START Source material

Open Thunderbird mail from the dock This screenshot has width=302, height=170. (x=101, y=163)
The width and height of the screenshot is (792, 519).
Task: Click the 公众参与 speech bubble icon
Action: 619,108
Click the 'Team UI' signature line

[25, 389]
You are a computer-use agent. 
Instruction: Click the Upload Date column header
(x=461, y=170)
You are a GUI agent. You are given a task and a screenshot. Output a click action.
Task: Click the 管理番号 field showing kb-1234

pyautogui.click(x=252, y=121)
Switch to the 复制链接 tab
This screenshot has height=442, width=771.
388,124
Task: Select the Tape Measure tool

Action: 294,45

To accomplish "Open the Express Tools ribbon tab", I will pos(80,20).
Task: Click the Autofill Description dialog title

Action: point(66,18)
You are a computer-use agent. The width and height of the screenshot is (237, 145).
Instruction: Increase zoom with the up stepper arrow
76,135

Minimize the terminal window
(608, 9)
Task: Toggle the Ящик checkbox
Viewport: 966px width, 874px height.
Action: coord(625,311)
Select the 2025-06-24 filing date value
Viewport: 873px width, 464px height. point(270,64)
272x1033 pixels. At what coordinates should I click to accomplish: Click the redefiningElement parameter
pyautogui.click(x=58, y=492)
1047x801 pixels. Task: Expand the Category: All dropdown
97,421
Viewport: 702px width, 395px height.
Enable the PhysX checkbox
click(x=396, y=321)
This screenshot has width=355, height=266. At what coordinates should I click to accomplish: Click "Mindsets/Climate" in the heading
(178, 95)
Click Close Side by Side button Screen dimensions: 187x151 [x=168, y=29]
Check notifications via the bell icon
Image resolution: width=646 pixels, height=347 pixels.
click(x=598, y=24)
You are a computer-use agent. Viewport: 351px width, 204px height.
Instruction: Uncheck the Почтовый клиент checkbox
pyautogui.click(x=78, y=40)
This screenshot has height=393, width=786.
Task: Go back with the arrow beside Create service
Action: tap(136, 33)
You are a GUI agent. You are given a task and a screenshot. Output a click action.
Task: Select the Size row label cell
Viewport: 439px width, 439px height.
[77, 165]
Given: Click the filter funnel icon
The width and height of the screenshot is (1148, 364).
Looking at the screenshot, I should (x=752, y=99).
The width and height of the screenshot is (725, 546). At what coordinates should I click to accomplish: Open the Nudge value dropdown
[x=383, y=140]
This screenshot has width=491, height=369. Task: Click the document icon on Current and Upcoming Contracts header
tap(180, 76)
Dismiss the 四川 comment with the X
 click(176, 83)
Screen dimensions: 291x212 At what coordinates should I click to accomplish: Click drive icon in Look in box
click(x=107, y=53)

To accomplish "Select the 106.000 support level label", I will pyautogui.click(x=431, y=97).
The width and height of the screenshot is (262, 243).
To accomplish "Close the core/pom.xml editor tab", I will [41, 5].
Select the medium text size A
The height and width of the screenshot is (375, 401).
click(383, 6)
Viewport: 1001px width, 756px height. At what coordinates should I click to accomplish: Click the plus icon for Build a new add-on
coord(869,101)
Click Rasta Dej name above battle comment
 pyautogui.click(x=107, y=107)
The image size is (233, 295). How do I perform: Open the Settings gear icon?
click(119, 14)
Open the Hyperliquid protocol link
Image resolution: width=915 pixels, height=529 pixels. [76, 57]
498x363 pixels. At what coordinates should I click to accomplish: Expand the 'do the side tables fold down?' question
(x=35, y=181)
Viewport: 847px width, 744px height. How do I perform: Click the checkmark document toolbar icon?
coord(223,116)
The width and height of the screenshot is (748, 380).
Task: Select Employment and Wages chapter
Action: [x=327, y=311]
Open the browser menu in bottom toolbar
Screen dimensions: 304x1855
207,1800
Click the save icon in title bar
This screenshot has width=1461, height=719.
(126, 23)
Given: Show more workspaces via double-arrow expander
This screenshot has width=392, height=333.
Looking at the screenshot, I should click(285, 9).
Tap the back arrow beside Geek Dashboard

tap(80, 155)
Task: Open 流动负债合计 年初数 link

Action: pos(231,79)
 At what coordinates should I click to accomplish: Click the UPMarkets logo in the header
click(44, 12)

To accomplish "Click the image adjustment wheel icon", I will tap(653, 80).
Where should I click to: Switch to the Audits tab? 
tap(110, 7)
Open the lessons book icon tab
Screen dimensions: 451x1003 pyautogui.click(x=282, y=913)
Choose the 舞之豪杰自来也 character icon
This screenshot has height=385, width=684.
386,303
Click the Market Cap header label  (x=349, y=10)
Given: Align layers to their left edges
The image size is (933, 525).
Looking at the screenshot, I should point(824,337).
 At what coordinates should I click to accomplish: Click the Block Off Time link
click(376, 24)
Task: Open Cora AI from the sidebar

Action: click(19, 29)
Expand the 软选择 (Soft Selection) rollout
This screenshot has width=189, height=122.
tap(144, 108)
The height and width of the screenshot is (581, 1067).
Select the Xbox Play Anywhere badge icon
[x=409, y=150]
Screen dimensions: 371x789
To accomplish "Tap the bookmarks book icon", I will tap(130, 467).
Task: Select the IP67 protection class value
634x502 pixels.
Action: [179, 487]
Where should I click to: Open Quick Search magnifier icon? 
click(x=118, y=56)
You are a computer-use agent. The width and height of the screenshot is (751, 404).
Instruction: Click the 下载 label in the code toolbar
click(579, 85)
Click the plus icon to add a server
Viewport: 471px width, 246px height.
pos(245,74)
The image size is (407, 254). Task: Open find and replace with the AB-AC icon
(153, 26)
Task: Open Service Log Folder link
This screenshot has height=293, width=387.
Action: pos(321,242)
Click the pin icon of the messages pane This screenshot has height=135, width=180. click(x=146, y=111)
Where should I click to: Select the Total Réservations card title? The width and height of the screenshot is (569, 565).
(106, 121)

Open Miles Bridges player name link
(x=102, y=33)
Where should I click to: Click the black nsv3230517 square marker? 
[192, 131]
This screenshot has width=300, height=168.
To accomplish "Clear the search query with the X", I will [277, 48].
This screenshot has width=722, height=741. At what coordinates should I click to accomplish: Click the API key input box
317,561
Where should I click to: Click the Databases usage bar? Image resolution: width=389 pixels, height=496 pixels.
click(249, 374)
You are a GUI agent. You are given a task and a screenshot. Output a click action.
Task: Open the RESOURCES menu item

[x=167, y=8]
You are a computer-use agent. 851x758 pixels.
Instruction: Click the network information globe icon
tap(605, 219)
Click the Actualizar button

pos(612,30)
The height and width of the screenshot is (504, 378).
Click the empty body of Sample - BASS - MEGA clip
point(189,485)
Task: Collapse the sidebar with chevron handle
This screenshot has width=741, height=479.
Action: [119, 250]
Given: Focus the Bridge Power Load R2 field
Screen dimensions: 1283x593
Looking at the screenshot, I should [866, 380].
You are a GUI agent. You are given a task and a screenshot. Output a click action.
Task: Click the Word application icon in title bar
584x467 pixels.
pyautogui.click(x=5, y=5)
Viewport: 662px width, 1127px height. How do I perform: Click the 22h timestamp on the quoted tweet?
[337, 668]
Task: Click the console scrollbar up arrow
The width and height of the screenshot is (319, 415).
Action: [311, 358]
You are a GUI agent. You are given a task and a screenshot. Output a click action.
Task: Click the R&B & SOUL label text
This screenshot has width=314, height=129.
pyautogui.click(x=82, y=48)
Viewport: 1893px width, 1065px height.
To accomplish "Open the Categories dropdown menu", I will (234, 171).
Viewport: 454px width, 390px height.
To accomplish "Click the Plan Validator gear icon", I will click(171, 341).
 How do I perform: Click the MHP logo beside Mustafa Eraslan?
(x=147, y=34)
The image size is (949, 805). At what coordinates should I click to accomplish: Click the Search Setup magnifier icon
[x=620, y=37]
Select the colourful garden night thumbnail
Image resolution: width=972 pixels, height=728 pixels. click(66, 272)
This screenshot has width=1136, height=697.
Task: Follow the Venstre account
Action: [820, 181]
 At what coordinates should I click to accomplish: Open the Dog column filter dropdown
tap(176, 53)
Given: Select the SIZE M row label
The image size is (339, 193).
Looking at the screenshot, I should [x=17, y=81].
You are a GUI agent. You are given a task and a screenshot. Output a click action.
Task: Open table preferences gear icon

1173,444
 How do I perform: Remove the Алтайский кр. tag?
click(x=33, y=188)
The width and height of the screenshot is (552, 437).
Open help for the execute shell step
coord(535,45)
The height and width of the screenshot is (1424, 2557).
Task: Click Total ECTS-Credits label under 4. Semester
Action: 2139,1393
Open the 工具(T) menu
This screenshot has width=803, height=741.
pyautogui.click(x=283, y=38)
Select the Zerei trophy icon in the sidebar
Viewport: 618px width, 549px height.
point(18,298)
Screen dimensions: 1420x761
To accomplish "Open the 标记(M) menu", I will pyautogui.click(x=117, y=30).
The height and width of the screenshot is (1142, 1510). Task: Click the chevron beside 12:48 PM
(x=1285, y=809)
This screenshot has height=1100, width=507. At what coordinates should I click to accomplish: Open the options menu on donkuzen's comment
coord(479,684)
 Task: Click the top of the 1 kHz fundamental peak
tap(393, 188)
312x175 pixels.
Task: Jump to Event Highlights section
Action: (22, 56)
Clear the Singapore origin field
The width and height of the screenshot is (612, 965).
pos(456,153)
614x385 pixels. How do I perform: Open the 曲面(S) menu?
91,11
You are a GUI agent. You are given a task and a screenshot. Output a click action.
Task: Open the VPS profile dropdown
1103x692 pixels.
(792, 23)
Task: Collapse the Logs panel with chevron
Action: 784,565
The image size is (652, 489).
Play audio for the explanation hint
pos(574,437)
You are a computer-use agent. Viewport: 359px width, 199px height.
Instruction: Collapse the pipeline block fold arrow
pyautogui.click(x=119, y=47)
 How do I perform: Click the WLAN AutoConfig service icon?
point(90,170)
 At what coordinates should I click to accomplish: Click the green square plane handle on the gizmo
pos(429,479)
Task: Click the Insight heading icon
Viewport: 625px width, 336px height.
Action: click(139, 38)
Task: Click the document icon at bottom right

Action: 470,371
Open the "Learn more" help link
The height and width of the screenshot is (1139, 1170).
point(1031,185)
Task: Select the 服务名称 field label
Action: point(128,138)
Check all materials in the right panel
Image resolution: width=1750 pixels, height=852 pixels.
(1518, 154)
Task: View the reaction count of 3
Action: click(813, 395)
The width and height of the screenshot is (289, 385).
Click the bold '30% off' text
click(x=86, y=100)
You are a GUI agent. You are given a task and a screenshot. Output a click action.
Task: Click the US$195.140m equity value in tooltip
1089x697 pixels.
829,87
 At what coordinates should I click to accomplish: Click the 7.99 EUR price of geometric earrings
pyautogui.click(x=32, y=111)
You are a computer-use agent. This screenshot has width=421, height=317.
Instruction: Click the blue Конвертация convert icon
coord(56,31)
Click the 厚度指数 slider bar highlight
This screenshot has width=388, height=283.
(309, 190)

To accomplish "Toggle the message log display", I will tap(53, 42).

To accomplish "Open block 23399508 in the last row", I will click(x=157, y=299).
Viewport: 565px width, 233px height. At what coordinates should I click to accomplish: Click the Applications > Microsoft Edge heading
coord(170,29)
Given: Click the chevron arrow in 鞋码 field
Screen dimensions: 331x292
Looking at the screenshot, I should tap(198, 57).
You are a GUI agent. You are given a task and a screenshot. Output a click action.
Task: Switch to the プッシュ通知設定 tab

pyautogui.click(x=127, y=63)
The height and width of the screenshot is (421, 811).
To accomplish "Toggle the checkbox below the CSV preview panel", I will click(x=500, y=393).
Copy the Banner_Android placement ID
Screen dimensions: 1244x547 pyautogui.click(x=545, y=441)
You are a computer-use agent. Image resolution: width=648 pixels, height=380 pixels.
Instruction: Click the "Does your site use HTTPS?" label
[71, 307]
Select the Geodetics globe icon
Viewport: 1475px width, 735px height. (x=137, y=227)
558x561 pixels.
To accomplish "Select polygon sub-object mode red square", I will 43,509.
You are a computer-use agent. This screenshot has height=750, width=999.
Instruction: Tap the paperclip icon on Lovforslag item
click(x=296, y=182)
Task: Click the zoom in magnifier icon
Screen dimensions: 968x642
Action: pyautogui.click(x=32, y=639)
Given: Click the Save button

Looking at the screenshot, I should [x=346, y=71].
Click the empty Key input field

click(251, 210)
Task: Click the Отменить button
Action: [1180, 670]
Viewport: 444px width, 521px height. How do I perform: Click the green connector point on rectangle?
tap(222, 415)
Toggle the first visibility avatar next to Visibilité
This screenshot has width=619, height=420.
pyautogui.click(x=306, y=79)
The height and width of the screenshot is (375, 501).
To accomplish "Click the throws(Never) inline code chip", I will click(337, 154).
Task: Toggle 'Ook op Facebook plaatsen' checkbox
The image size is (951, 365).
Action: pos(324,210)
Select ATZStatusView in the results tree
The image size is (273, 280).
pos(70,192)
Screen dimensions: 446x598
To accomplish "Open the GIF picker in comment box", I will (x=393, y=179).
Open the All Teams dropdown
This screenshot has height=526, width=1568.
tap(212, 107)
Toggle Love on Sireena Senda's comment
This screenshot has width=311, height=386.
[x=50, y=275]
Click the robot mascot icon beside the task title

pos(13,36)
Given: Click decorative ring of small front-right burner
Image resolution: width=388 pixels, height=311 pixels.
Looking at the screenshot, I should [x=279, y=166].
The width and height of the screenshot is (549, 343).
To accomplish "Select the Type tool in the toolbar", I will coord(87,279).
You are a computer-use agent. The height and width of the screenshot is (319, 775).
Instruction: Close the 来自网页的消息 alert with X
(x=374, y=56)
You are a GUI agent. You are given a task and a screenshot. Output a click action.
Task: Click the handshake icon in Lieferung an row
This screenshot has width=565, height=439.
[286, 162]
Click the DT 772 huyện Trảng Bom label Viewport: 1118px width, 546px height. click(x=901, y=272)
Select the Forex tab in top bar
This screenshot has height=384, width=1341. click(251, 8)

END Source material

Please transcribe the records exactly from their first line through the line holding "You are a computer-use agent. Viewport: 351px", and leave out all others.

--- Solution to this task ---
Open Thunderbird mail from the dock This screenshot has width=302, height=170. (x=101, y=163)
The width and height of the screenshot is (792, 519).
Task: Click the 公众参与 speech bubble icon
Action: 619,108
Click the 'Team UI' signature line

[25, 389]
You are a computer-use agent. 
Instruction: Click the Upload Date column header
(x=461, y=170)
You are a GUI agent. You are given a task and a screenshot. Output a click action.
Task: Click the 管理番号 field showing kb-1234

pyautogui.click(x=252, y=121)
Switch to the 复制链接 tab
This screenshot has height=442, width=771.
388,124
Task: Select the Tape Measure tool

Action: 294,45

To accomplish "Open the Express Tools ribbon tab", I will pos(80,20).
Task: Click the Autofill Description dialog title

Action: point(66,18)
You are a computer-use agent. The width and height of the screenshot is (237, 145).
Instruction: Increase zoom with the up stepper arrow
76,135

Minimize the terminal window
(608, 9)
Task: Toggle the Ящик checkbox
Viewport: 966px width, 874px height.
Action: coord(625,311)
Select the 2025-06-24 filing date value
Viewport: 873px width, 464px height. point(270,64)
272x1033 pixels. At what coordinates should I click to accomplish: Click the redefiningElement parameter
pyautogui.click(x=58, y=492)
1047x801 pixels. Task: Expand the Category: All dropdown
97,421
Viewport: 702px width, 395px height.
Enable the PhysX checkbox
click(x=396, y=321)
This screenshot has width=355, height=266. At what coordinates should I click to accomplish: Click "Mindsets/Climate" in the heading
(178, 95)
Click Close Side by Side button Screen dimensions: 187x151 [x=168, y=29]
Check notifications via the bell icon
Image resolution: width=646 pixels, height=347 pixels.
click(x=598, y=24)
You are a computer-use agent. Viewport: 351px width, 204px height.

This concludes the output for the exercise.